* **What this task involves**: Return everything from the line containing "Given: Like the tweet with the heart icon" down to the line containing "Looking at the", word for word, and leave the pictures out of your answer.

* **Dataset records**:
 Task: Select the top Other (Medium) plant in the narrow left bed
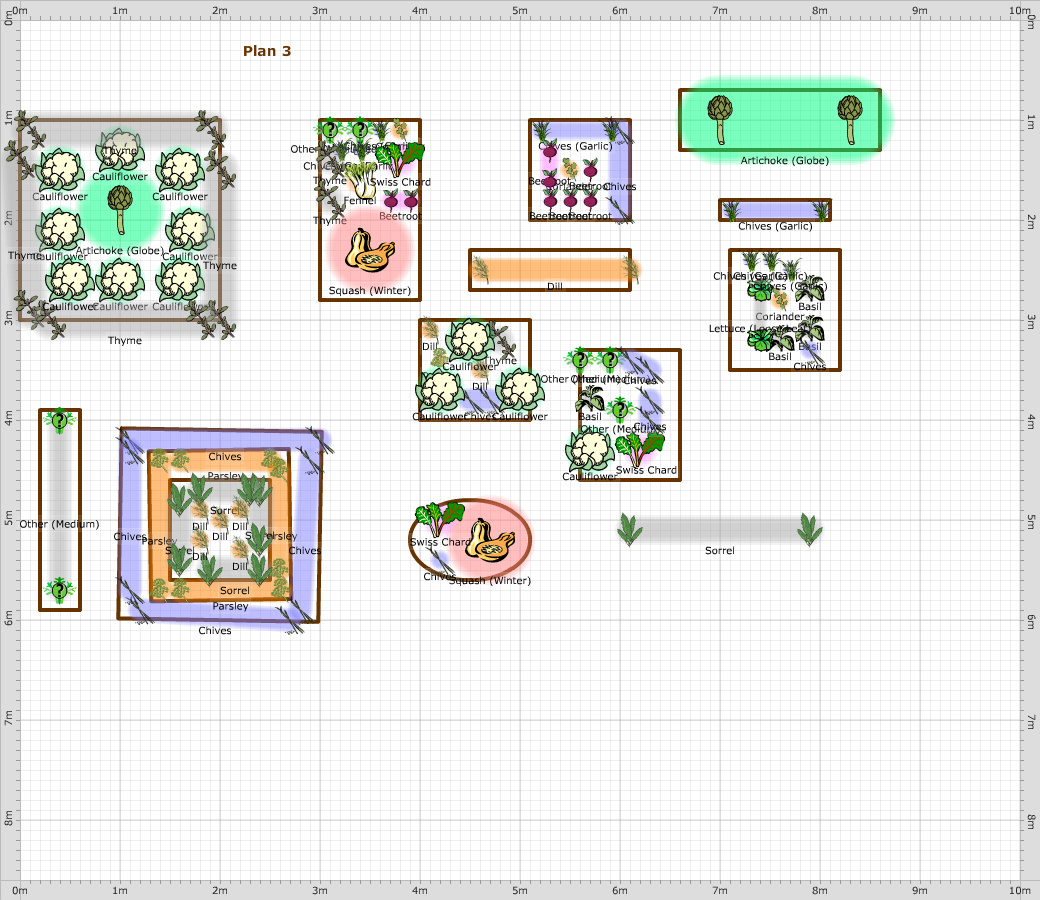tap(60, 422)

...

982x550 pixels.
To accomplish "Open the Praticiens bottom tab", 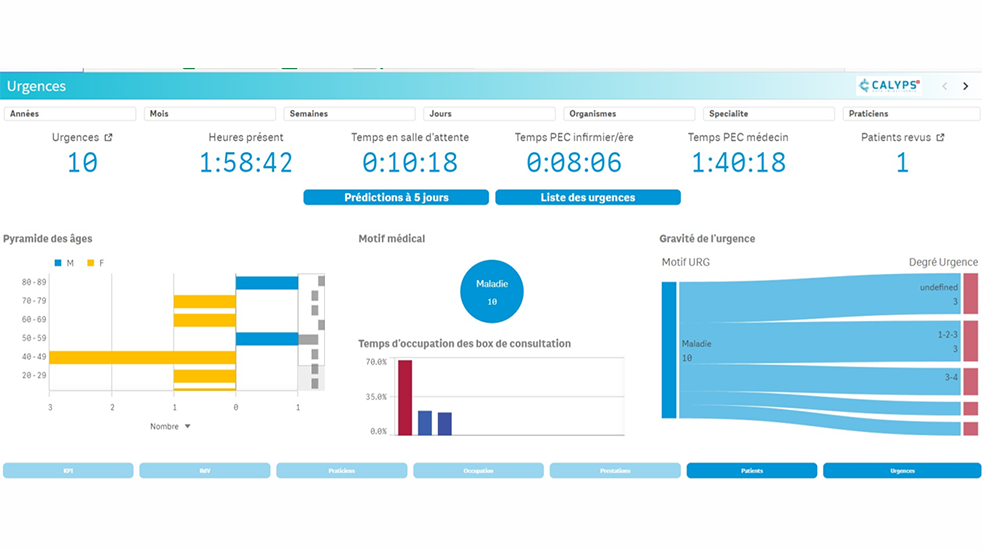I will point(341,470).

---

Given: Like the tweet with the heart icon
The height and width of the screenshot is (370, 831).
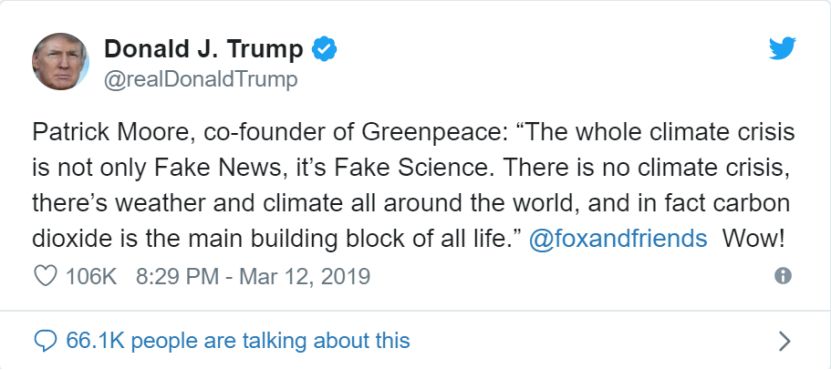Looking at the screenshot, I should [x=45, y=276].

* **Task response**:
Given: Like the tweet with the heart icon
The height and width of the screenshot is (370, 831).
Looking at the screenshot, I should [x=45, y=276].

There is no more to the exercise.